# Biscayne nights - tarpon and other adventures



## DBStoots (Jul 9, 2011)

What a day! 


lemaymiami said:


> The night before last in Biscayne Bay we put two in the air on the fly... Small fish in the 20 to 30lb range, 9wt rod, in very marginal conditions (water temps in the barely 70 to 67 degree range, wind out of the north northeast at 10 to 15..). In a few days with the forecasted milder weather and water temps, things should get better - but pretty good for only four hours on the water.... and a european angler who only gets to fish the salt once a year...
> 
> When the night scene is on... we're looking at every fish we're tossing flies or lures at.... The smaller fish are much more tolerant of cold water than the big tarpon are...
> 
> ...


What a day! Glad you made it home safely.


----------



## lemaymiami (Feb 9, 2007)

Me too... as much time as I spend towing I'm always expecting trouble of some kind.... Most of what I know about that topic was learned the hard way and should have come with a box of bandaids.


----------



## Scrather (Mar 12, 2018)

Glad you found hungry tarpon for your client, sorry you had that flat. A friend of mine keeps a battery powered impact driver in his car for tire changes, anything that reduces your time on the road shoulder seems like a good idea.


----------



## Backflow (Nov 20, 2019)

Glad your ok! I 95 is not to be taken lightly, people are crazy and will just keep on going 100 mph there,just reading about the flat tire made me cringe.


----------



## lemaymiami (Feb 9, 2007)

Every day on the road I have two spares for a single axle trailer, two different trailer jacks, etc,etc. My first year guiding (1996) I popped five tires -and never got to change a tire in daylight before learning to get better tires... 

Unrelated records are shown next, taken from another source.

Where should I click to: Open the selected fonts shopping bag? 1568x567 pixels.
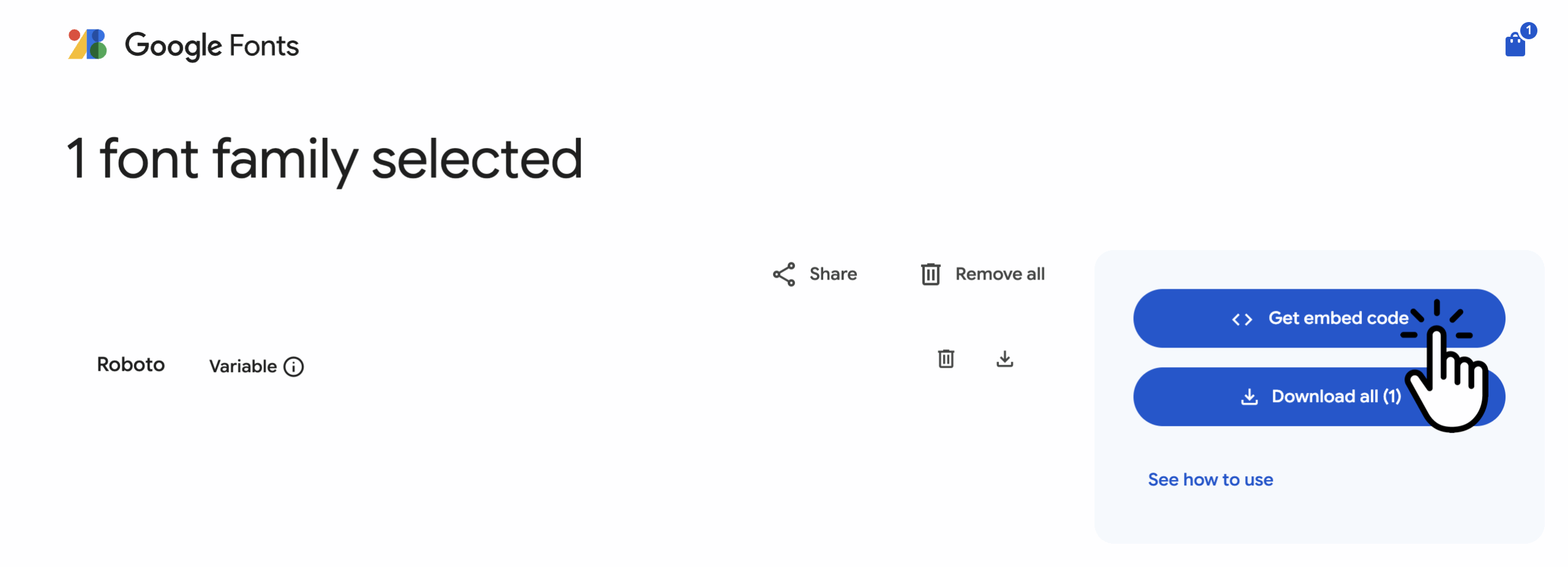click(x=1515, y=45)
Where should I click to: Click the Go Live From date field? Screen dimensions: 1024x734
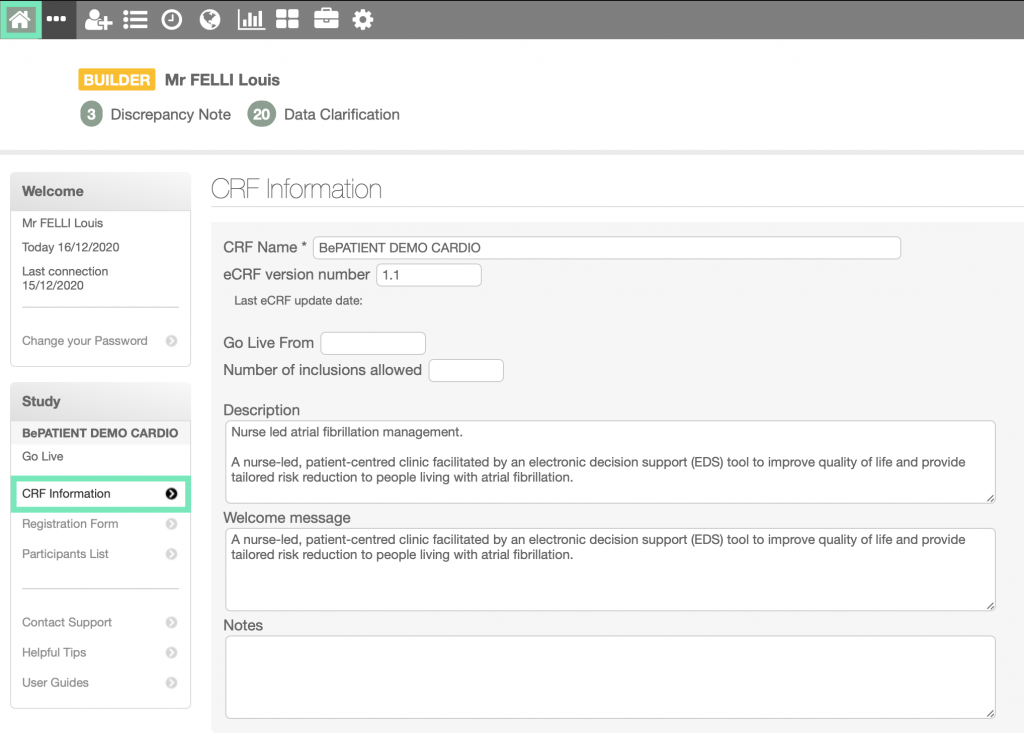coord(372,343)
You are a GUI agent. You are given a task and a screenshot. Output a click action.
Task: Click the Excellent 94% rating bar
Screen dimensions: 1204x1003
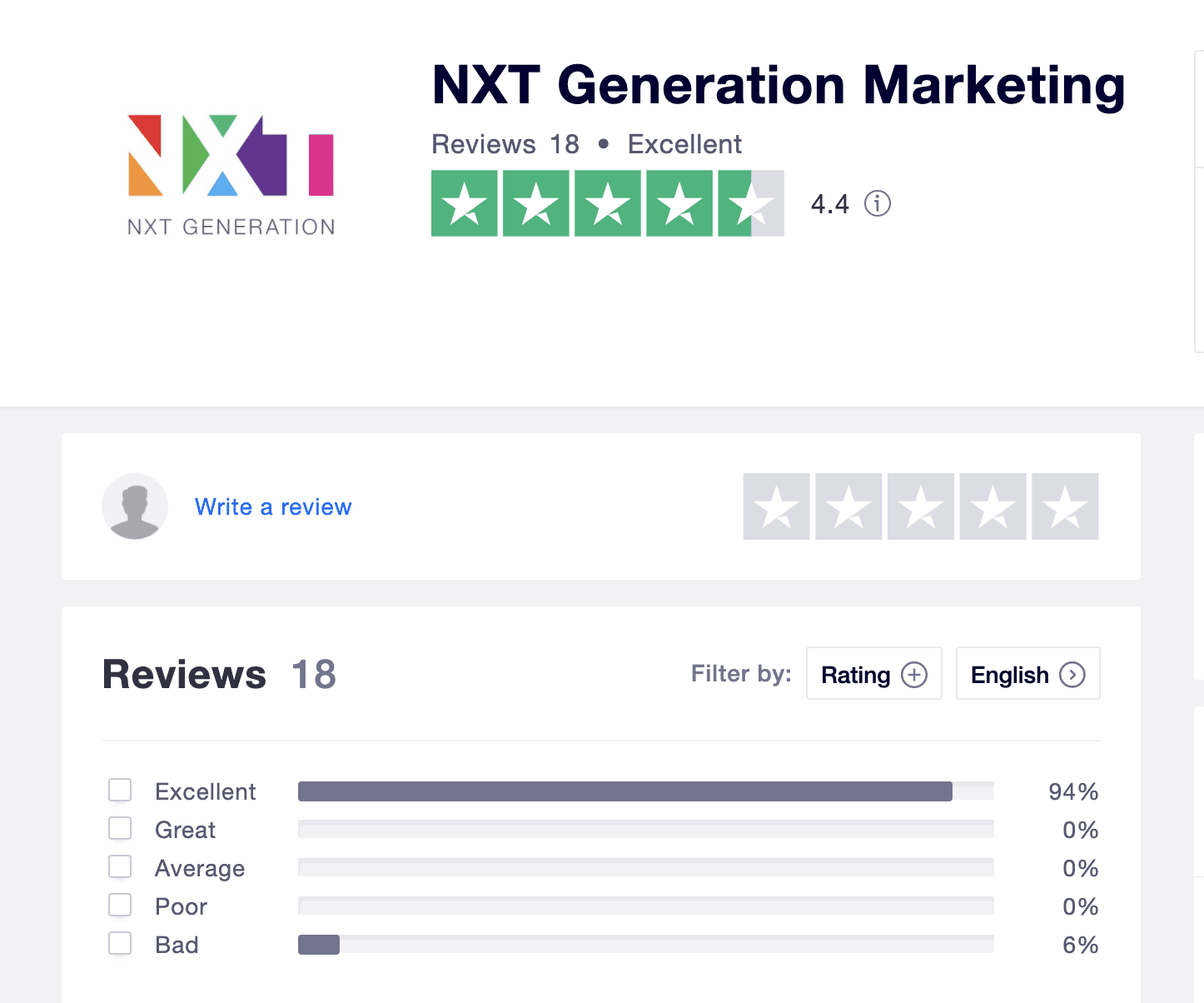pyautogui.click(x=646, y=791)
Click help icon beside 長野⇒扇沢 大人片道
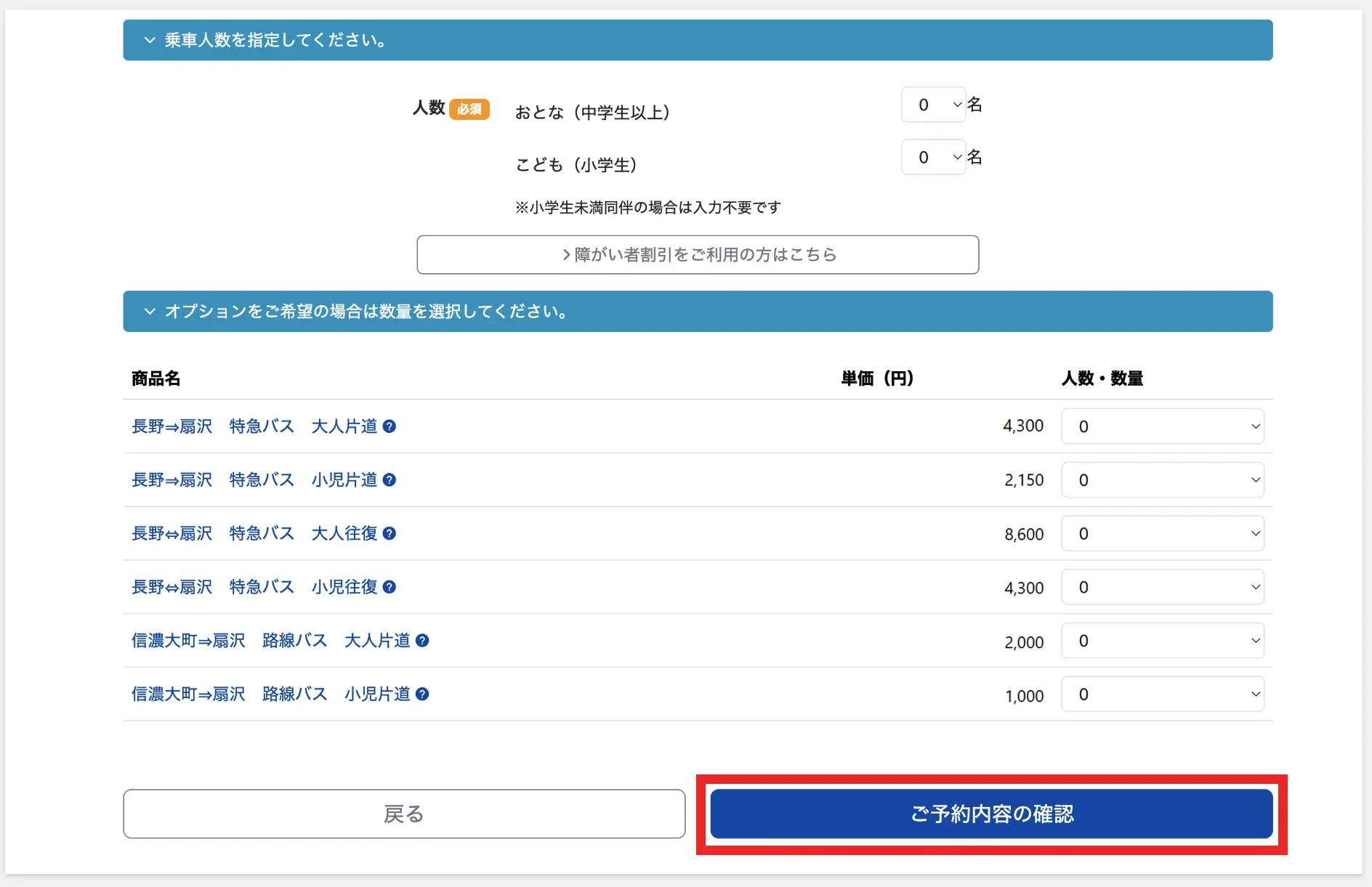 coord(390,426)

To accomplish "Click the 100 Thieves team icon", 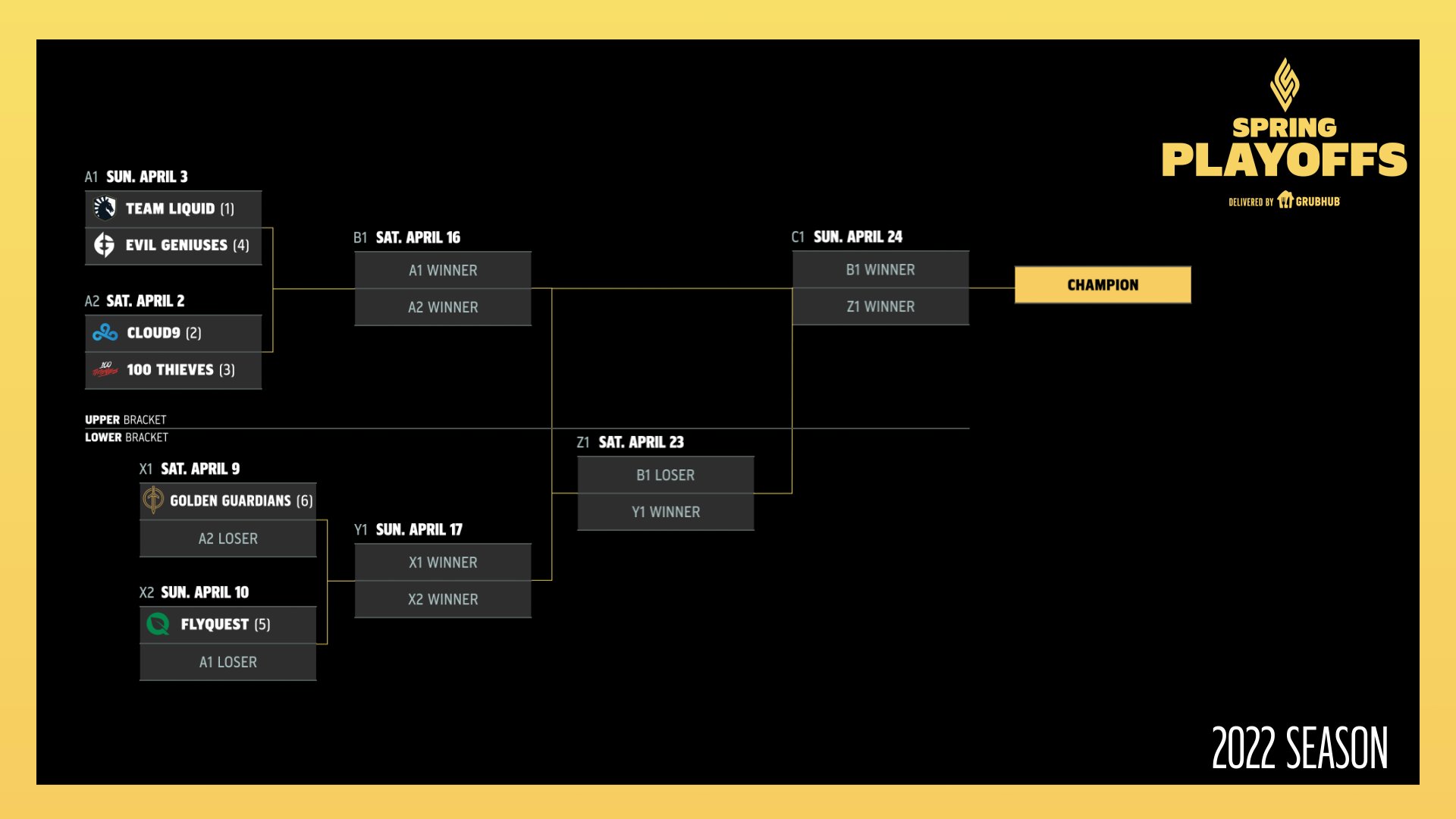I will pyautogui.click(x=104, y=370).
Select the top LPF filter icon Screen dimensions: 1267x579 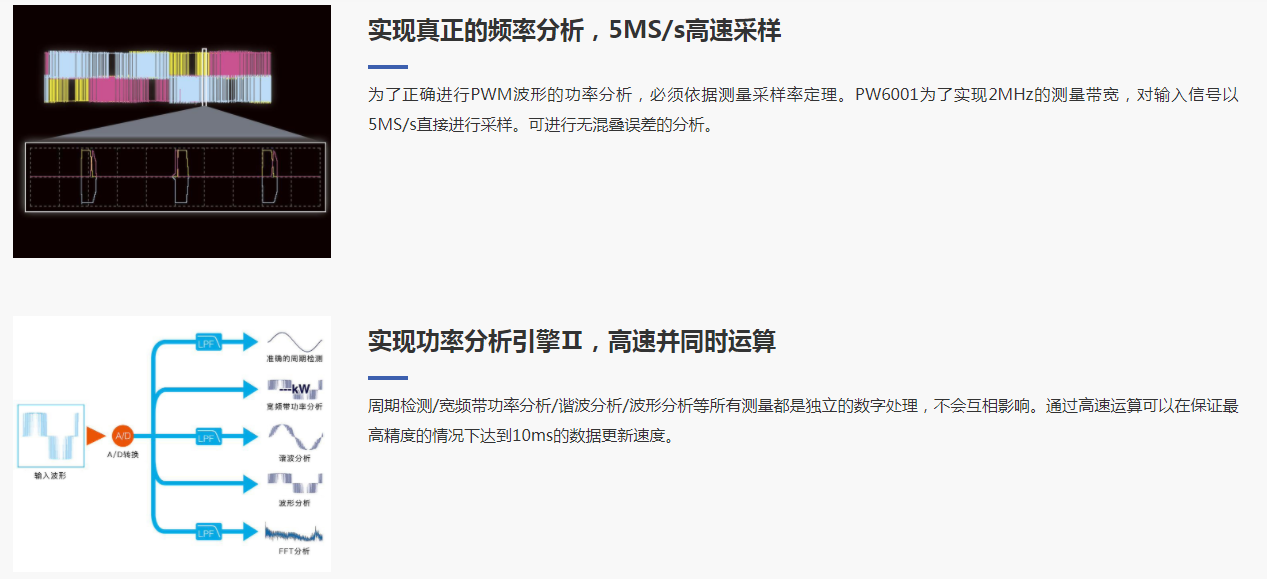[209, 341]
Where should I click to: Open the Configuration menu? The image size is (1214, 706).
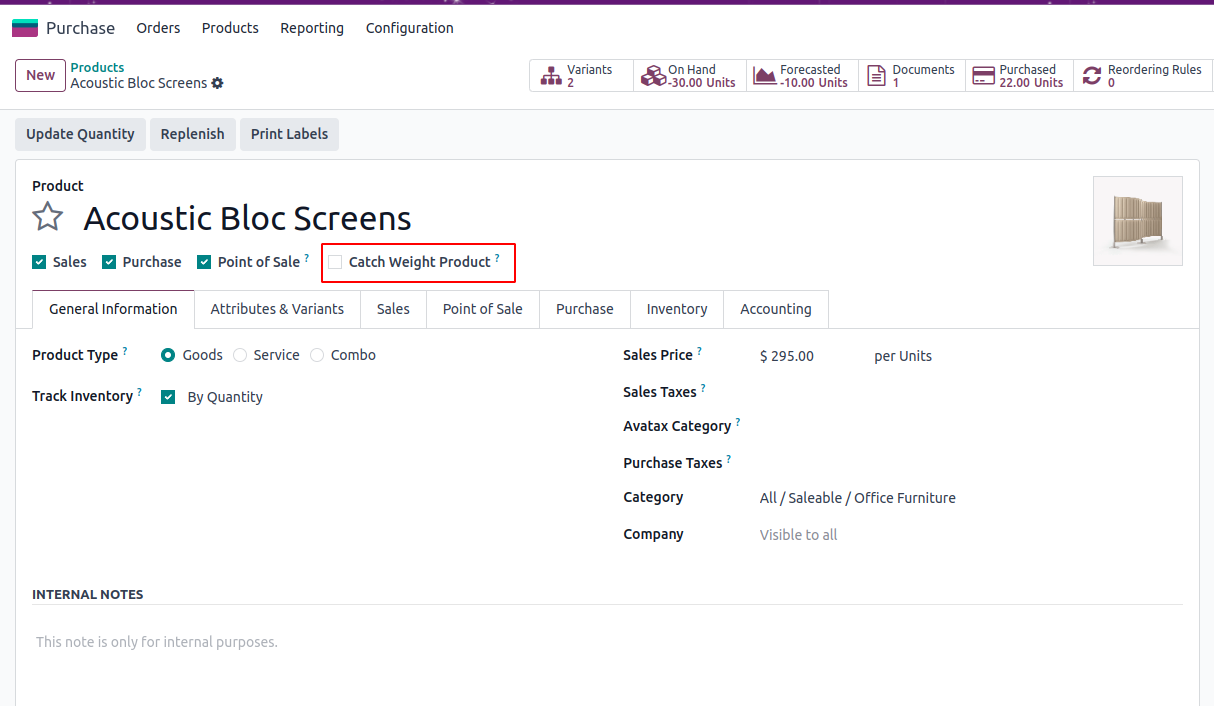tap(409, 28)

If I was going to talk about every trouble I’ve had on the road towing.. it should wait until everyone has a cold one and a comfortable chair.


----------



## ek02 (May 8, 2012)

Best brand of tire is? The worst tires I have used are Goodyear. Freestar came on my Ameritrail. Not a bad tire. My new set are Towmax from Tire Kingdom. I replace trailer tires every two years and they are never worn out. I also look at the DOT info to see the date of manufacture. I was sold some new tires that were 3 years old once. Dry rot is a big cause of separations.


----------



## Smackdaddy53 (Dec 31, 2012)

ek02 said:


> Best brand of tire is? The worst tires I have used are Goodyear. Freestone came on my Ameritrail. Not a bad tire. My new set are Towmax from Tire Kingdom. I replace trailer tires every two years and they are never worn out. I also look at the DOT info to see the date of manufacture. I was sold some new tires that were 3 years old once. Dry rot is a big cause of separations.


Cooper STT Pro


----------



## Capt. Moose (Dec 12, 2015)

Smackdaddy53 said:


> Cooper STT Pro


----------



## Smackdaddy53 (Dec 31, 2012)

Capt. Moose said:


> View attachment 106160


Running 35” on a 6.0 Excursion, they are great tires. Sorry for the derail!


----------



## Bill Payne (May 22, 2018)

lemaymiami said:


> The night before last in Biscayne Bay we put two in the air on the fly... Small fish in the 20 to 30lb range, 9wt rod, in very marginal conditions (water temps in the barely 70 to 67 degree range, wind out of the north northeast at 10 to 15..). In a few days with the forecasted milder weather and water temps, things should get better - but pretty good for only four hours on the water.... and a european angler who only gets to fish the salt once a year...
> 
> When the night scene is on... we're looking at every fish we're tossing flies or lures at.... The smaller fish are much more tolerant of cold water than the big tarpon are...
> 
> ...


That’s a stressful night. Glad you’re okay. What kind of jacks do you carry?


----------



## lemaymiami (Feb 9, 2007)

A standard 2 ton bottle jack and a cam jack (use the cam or drive on jack, made out of cast aluminum, whenever possible- looks like a half circle with a notch for the trailer’s axle). Don’t see them in stores any more. Set the quick jack then drive forward 18” to raise the side with the flat (always break the lugs on the flat tire first...then use the jack). Once you’ve changed out the flat back up 18” - or drive forward the same distance and the cam jack falls away... The last thing to do is properly tighten down the lugs once the new wheel is on the ground before picking up all your tools (and that bad tire).
I’ve had more than my share of flat trailer tires over the years - and a lot of practice...


----------



## BassFlats (Nov 26, 2018)

You should try out for one of the Nascar teams pit crew Captain Bob.


----------



## lemaymiami (Feb 9, 2007)

Pass... most of what I know how to do was learned the hard way - and should have come with a box of band-aids.... When we all laugh at some newbie making every mistake in the book while trying to launch his (or her) boat at the ramp - it ought to come with the painful memories of the things we've all done before we learned better....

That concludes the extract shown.